Dans une affaire, la « fille » de Jacques et de Bernadette Chirac, a poursuivi l’auteur de la modification de sa page Wikipédia. Cette personne indiquait qu’elle avait « abandonné ses trois enfants à la charge de son mari ». Elle ajoutait que « son but était de refaire sa vie avec son second mari et de profiter de son nom d’adoption ». Le tribunal d’Evry a condamné l’auteur de la diffamation à payer 1 500 euros dont 500 euros de dommages et intérêts à la plaignante (Tribunal d’Evry, 8 mars 2013).

Une autre affaire est relative à un ex-journaliste pigiste de France 24, ayant diffamé son ancien chef de service de la chaîne dont il avait modifié la page Wikipédia. Il avait ajouté une faute professionnelle de celui-ci ainsi que deux textes le présentant comme l’auteur d’un acte de censure. La Cour a considéré que le journaliste avait porté atteinte à l’honneur de son ancien supérieur. L’auteur de la diffamation a été condamné à verser au plaignant 1 euro de dommages et intérêts. Il a été condamné en outre à 3 000 euros au titre des frais de justice (Cour d’appel de Paris, 2 juillet 2015).

Dans une autre affaire, un homme avait rajouté des commentaires insultants à chaque paragraphe de la page Wikipédia d’un maire. Il critiquait ses compétences. Il a été condamné à 300 euros d’amende pour « diffamation envers un citoyen chargé d’un service public ». Il a été condamné en outre à verser 500 euros de dommages-intérêts à la victime, au titre de préjudice moral (Tribunal correctionnel de Saint-Brieuc, 16 novembre 2017).

 

3/Formalisme

Selon la loi LCEN, Wikipédia en tant qu’hébergeur n’est responsable du contenu illicite que s’il en avait connaissance, ou si, après notification, il n’a pas agi promptement pour le retirer ou en rendre l’accès impossible.

La notification doit respecter un certain formalisme afin d’informer du mieux possible l’hébergeur du contenu illicite présent sur le site. (article 6-I-5 de la LCEN)

Néanmoins ce formalisme n’est qu’une règle de preuve et non de fond comme nous l’avons déjà souligné :  https://dimeglio-avocat.com/2016/03/11/notification-des-hebergeurs-obligatoire-ou-facultative/

Lorsque le plaignant agit contre Wikipédia, notamment sur le fondement de la diffamation et de l’injure, il doit encore respecter un certain formalisme.

Les requérants doivent tout d’abord agir en justice dans le délai de 3 mois à compter de la publication des propos litigieux. A défaut, leur action est prescrite sur le fondement de l’article 65 de la loi de 1881.

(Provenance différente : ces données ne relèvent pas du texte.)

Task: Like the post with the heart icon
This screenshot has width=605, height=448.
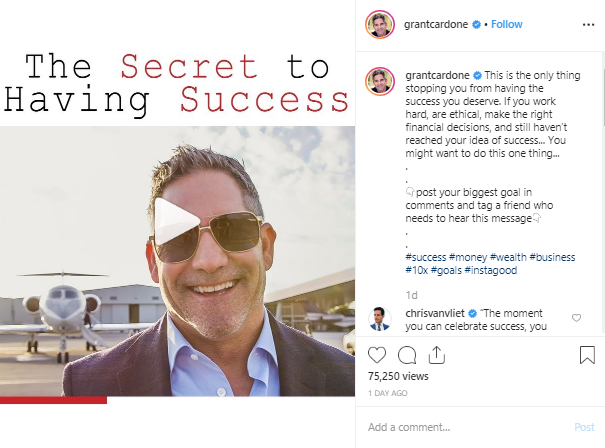Action: (x=377, y=355)
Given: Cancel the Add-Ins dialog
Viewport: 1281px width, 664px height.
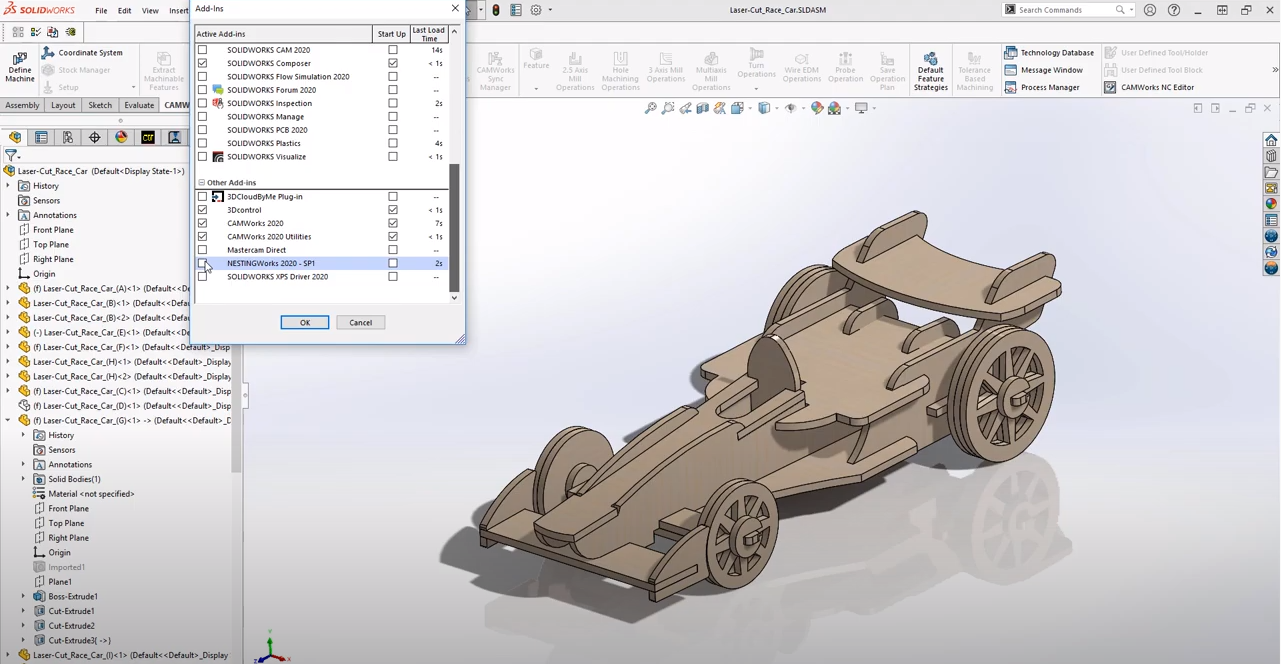Looking at the screenshot, I should coord(360,323).
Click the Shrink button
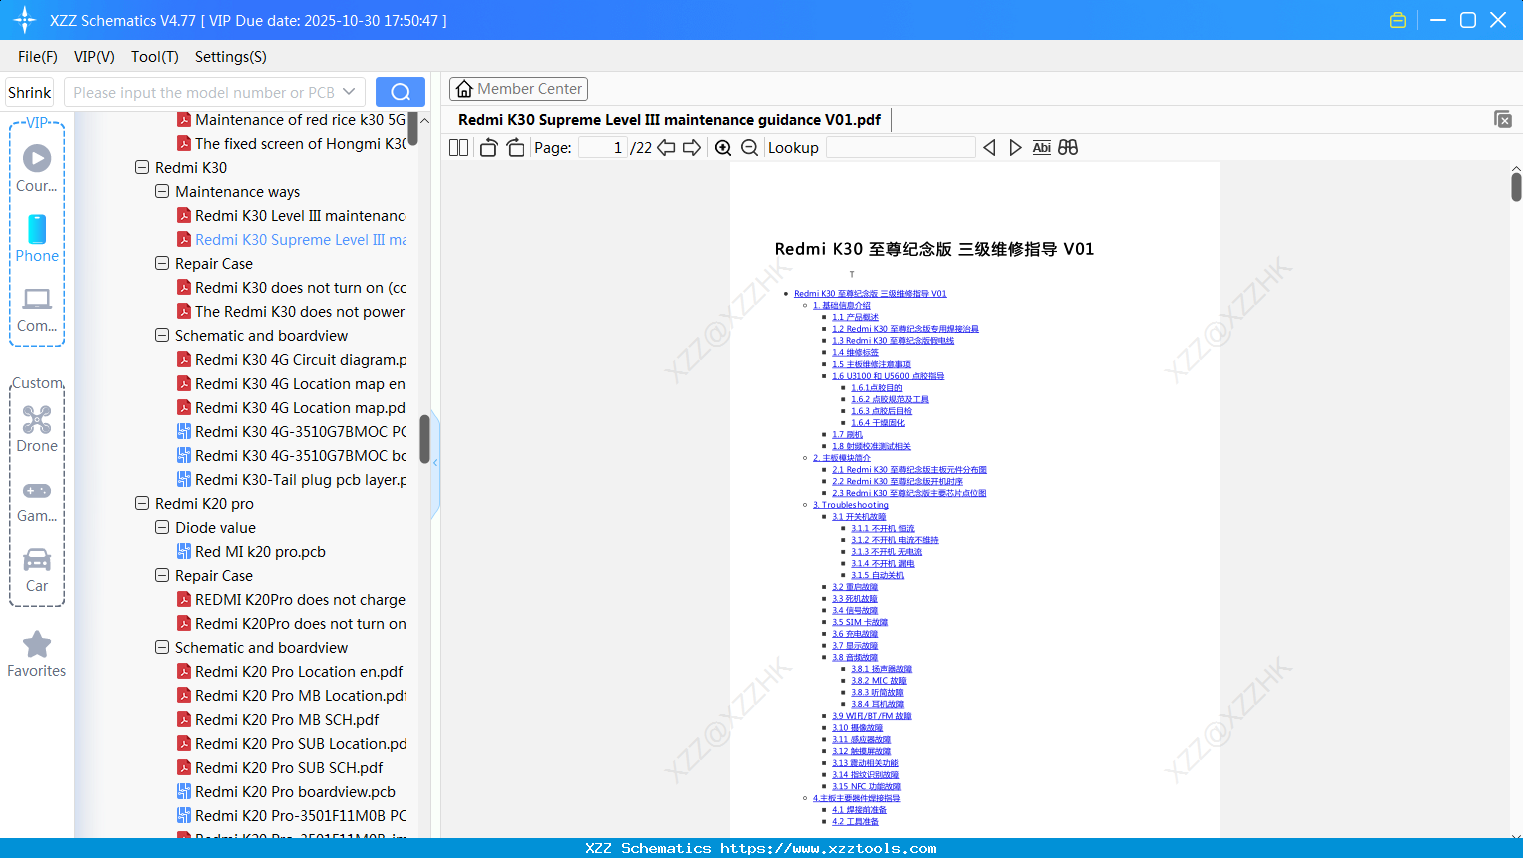Screen dimensions: 1523x858 pos(29,92)
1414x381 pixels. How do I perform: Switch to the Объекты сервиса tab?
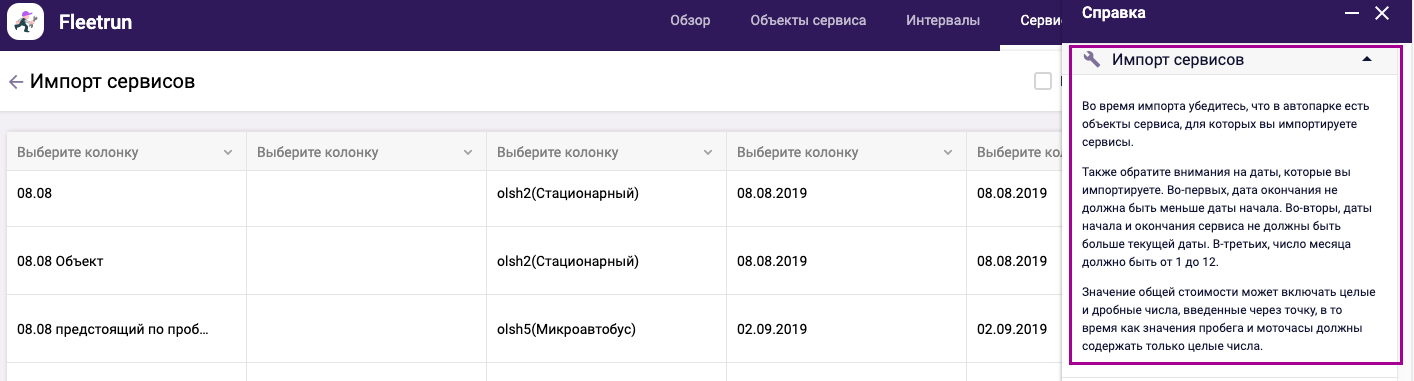point(808,20)
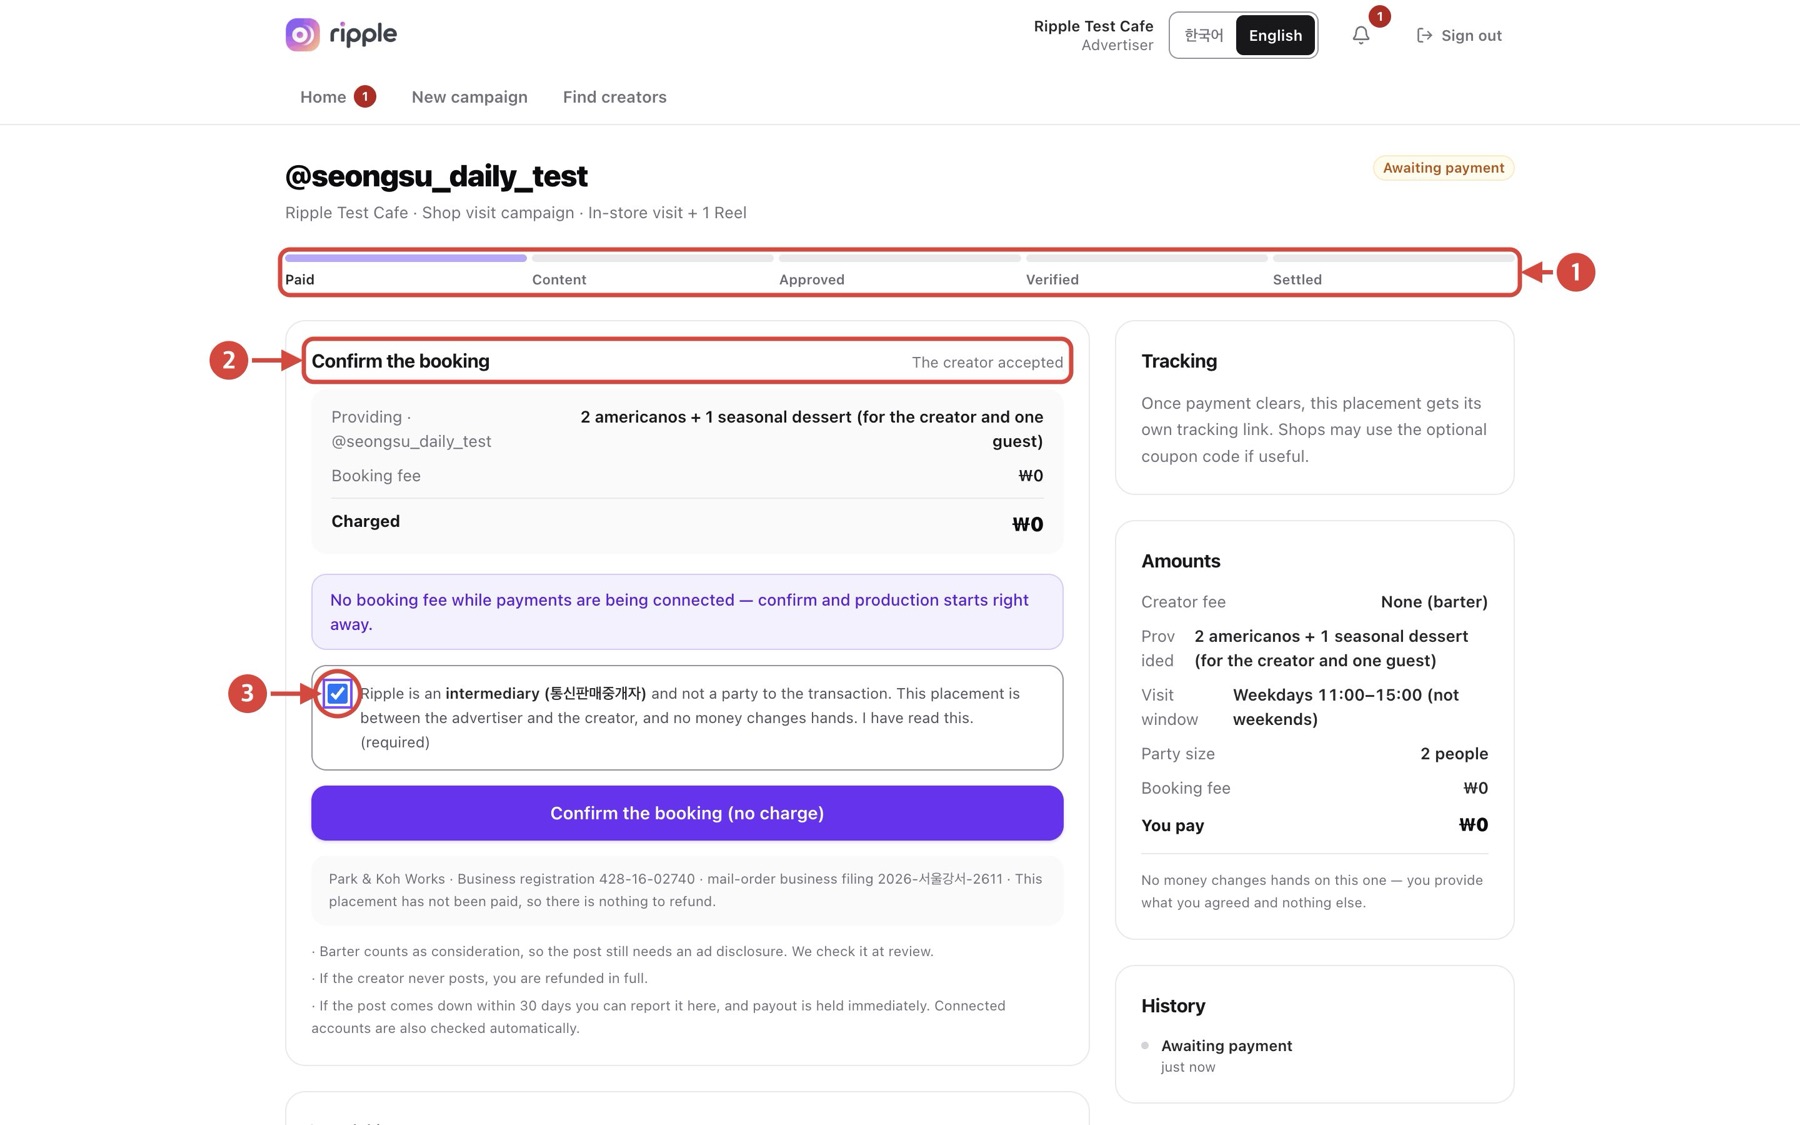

La réapparition d’articles supprimés ne peut s’analyser comme un nouvel acte de publication de nature à faire courir un nouveau délai de prescription (Tribunal Paris, 17e chambre presse – civile, 30 mai 2018, n° 17/06381).

Néanmoins, la Cour de cassation considère que constitue un nouvel acte de publication, interruptif de prescription, le déplacement d’un contenu de l’onglet « historique » vers l’onglet « article » de Wikipédia : Cass. crim., 10 avr. 2018, n° 17-82.814, Publié au bulletin. Editions Chantegrel.

Un autre moyen d’interrompre le délai de prescription est de déposer plainte contre X.

Par ailleurs, ce délai de 3 mois s’applique également au droit de réponse de la personne concernée.

Outre le respect de ce délai, l’assignation doit, à peine de nullité, respecter les conditions énoncées à l’article 53 de la loi de 1881 : TGI de Paris, référé, 28 septembre 2015, n° 15/57276.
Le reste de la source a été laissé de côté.